TRY IT: State only the count of lines in the listing below that hold "agent".

DATA LISTING:

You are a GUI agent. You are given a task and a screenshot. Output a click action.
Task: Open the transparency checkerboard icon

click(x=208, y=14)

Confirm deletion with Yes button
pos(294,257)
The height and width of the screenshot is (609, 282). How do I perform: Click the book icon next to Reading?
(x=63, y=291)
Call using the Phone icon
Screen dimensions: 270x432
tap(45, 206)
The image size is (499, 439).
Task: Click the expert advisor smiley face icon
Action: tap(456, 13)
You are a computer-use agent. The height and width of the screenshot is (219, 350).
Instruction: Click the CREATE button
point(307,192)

--

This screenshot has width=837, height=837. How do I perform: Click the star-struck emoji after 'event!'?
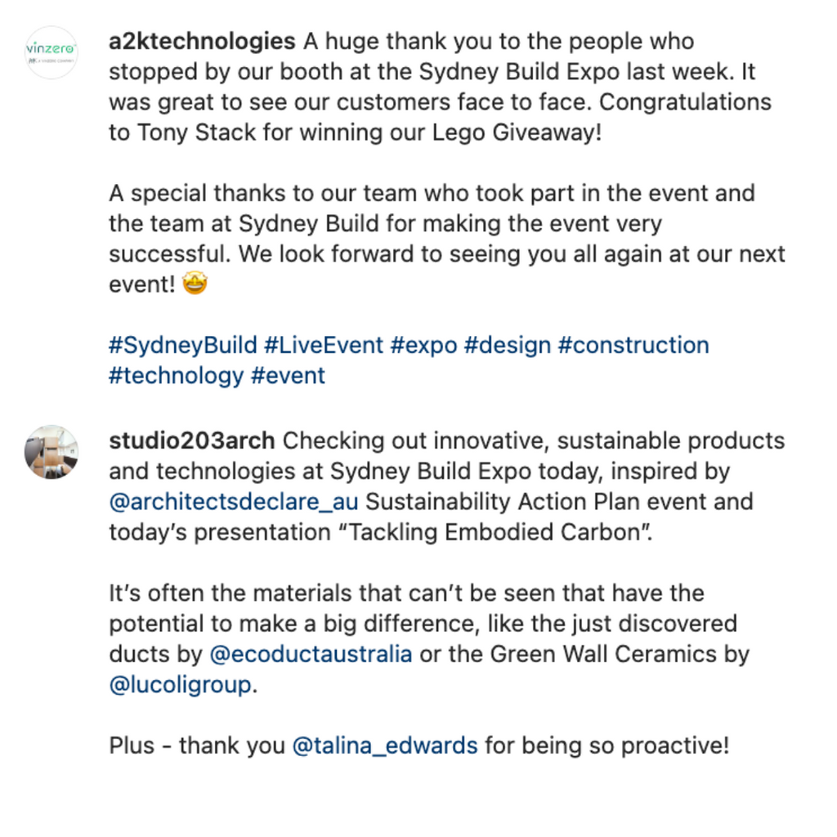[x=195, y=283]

RESPONSE AREA: 2